Randy Albers, Chair of the Fiction Writing Department, is the founding producer of this literary extravaganza, and this year’s Artistic Director is the Ray Bradbury expert and fine writing teacher Sam Weller. The festival is a spin-off of a visiting writers’ series started in the Fiction Writing Department by Betty Shiflett. I—like Sam Weller and Ann Hemenway and Joe Meno and Eric May, my colleagues from Columbia—had the opportunity to serve as Artistic Director for the festival. My first year in that role, my first husband and I divorced (he moved out the night before the first event.)  My second year, my mother was diagnosed with terminal cancer. My third year (this was the best) I was preparing for my second wedding. My fourth year, the festival was opening on the eve of the Iraq War. These are the memories of Story Week I have, the ones that intermingle with others from the events themselves. The standing ovation received by Hubert Selby, Jr., at our first Literary Rock and Roll night at the Metro; the standing ovation for John SchultzJohn Schultz when he read a moving anti-war essay told from his Korean War Veteran perspective.

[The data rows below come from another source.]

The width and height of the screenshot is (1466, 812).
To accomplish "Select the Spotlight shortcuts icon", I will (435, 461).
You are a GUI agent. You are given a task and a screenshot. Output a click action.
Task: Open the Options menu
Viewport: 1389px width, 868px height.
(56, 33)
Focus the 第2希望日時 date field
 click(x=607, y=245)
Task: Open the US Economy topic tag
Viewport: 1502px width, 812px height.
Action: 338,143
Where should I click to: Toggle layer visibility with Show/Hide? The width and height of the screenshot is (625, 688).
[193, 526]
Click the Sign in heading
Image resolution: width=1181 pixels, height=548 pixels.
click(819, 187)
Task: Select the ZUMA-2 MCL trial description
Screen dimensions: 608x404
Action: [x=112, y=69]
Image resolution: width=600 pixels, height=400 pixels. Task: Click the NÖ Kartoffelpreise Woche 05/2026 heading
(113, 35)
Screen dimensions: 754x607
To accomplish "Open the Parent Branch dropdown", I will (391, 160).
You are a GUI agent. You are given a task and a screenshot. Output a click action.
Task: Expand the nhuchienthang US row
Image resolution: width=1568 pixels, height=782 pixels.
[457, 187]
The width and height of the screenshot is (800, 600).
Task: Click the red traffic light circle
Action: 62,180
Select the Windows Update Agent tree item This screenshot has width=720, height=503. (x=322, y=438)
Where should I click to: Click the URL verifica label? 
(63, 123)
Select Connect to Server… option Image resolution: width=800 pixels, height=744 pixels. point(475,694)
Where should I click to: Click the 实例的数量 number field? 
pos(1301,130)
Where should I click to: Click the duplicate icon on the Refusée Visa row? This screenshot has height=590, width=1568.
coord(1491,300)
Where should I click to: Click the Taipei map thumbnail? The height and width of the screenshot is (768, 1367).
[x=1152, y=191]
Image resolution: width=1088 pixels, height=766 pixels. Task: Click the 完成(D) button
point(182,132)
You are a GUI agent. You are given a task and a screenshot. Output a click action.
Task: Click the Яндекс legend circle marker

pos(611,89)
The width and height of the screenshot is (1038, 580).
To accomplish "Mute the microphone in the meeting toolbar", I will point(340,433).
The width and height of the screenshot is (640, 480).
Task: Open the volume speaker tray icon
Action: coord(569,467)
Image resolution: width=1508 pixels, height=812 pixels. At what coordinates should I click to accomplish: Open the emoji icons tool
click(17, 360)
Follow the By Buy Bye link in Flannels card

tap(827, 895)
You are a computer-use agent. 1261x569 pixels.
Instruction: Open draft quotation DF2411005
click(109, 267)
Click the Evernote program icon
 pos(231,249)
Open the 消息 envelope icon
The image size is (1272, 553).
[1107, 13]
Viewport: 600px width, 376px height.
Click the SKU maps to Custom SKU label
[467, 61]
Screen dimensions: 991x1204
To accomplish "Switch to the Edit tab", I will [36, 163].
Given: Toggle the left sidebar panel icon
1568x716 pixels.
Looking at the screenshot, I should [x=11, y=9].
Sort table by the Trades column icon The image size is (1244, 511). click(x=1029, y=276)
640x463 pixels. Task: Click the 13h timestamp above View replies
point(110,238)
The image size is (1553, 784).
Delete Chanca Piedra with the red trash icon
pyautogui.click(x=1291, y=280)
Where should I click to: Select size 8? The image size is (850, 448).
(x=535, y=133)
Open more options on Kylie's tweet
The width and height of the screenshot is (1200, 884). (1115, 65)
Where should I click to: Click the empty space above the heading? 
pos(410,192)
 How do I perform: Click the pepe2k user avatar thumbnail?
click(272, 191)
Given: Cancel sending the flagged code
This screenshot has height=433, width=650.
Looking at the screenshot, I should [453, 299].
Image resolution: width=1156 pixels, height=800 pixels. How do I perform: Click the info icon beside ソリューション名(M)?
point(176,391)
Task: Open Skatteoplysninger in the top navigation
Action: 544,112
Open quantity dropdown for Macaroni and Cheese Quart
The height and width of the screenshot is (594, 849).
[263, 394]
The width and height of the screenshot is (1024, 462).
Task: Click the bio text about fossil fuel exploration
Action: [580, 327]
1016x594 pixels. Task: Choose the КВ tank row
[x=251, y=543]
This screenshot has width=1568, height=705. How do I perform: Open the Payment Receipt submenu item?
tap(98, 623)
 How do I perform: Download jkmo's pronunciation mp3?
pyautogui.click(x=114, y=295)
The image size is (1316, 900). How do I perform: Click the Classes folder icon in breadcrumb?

An entertaining reading of Bradbury short story excerpts by professors from Columbia’s Theatre Department (including Paul Amande and Tom Mula, also Fiction Writing students.) The pride I felt when my colleagues, Don De Grazia, Shawn Shiflett, Alexis Pride, and Joe Meno got to read from their new novels on-stage at the Metro, while hundreds of people in the audiences turned their faces upwards to receive the words. Betty ShifflettBetty Shiflett and her bubbles, allowing the department’s full-time faculty to play and show off a little before they read to an audience primarily of their own students. Driving Richard Price to O’Hare after the festival, trying to keep the conversation going with a man who could be remarkably shy in the company of a stranger, my feeling grateful when he asked if I’d mind if he just took a nap instead of talking. Enjoying the work of my own past students Aaron Golding, James Vickery, Geoff Hyatt, Megan Stielstra, Lott Hill, Viki Julian Gonia, Lisa Redmond, John Lowry, Chris De Guire (the part-time faculty director of this year’s event) and oh too many to remember.

Have I forgotten to mention that Story Week Festival is fun? Damn fun. If for no other reason, you should come so you can have fun. We need a little fun, don’t we? It is the fun part of this that made it easier for me to face the challenges in my own life (divorce, illness, international war) and perhaps, as the world seems to get a little harder each day, Story Week can offer a bit of respite to you, as well.  “We read to know we are not alone,” C. S. Lewis said. Ralph Waldo Emerson said, “In the highest civilization, the book is still the highest delight. He who has once known its satisfactions is provided with a resource against calamity.”

The 15th Anniversary Story Week starts Sunday, March 13, 2011. Writing workshops lead the whole thing off, followed in the evening by a 2nd Story reading at Martyrs’ on Lincoln in Chicago. (Full disclosure, I will be reading, as will my friends, Eric May, Lott Hill, and April Newman.) Why don’t you join us is this gathering of resources against calamity, in this pursuit of the highest delight? You’re gonna dig it. I promise.